- _INSTRUCTIONS FOR THE TASK_: Range to reproduce from the entries below: the line with "phpBB-fr.com (827, 2238)", the line with "Retourner vers Ager Sanguinis (45, 2176)", and every line in between. Give them exactly and give nothing else.

[Dataset entries]
▬▬▬▬▬▬

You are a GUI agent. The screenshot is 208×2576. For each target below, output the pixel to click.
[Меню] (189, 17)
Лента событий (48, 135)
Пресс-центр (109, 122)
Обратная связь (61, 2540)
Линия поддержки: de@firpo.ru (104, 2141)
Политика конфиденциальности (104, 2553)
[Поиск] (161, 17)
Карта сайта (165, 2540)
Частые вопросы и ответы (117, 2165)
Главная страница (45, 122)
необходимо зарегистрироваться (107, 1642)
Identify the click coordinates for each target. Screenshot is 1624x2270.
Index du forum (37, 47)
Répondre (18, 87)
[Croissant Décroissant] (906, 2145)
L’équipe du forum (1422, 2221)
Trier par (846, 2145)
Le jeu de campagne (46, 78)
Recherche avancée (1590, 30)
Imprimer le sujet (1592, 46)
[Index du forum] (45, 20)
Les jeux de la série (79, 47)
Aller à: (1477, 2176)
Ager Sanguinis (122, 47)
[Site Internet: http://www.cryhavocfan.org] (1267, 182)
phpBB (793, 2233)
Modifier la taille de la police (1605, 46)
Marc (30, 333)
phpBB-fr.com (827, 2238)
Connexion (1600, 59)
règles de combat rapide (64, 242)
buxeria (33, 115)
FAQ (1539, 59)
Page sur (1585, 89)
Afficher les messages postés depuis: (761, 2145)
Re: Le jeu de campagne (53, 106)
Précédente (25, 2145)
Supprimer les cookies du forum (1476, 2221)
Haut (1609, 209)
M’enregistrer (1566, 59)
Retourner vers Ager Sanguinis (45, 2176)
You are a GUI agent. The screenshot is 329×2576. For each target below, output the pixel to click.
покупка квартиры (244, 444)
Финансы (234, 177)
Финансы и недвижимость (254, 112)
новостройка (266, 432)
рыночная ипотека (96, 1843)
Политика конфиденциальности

▬▬▬▬▬▬

- _ANSWER_:
phpBB-fr.com (827, 2238)
Connexion (1600, 59)
règles de combat rapide (64, 242)
buxeria (33, 115)
FAQ (1539, 59)
Page sur (1585, 89)
Afficher les messages postés depuis: (761, 2145)
Re: Le jeu de campagne (53, 106)
Précédente (25, 2145)
Supprimer les cookies du forum (1476, 2221)
Haut (1609, 209)
M’enregistrer (1566, 59)
Retourner vers Ager Sanguinis (45, 2176)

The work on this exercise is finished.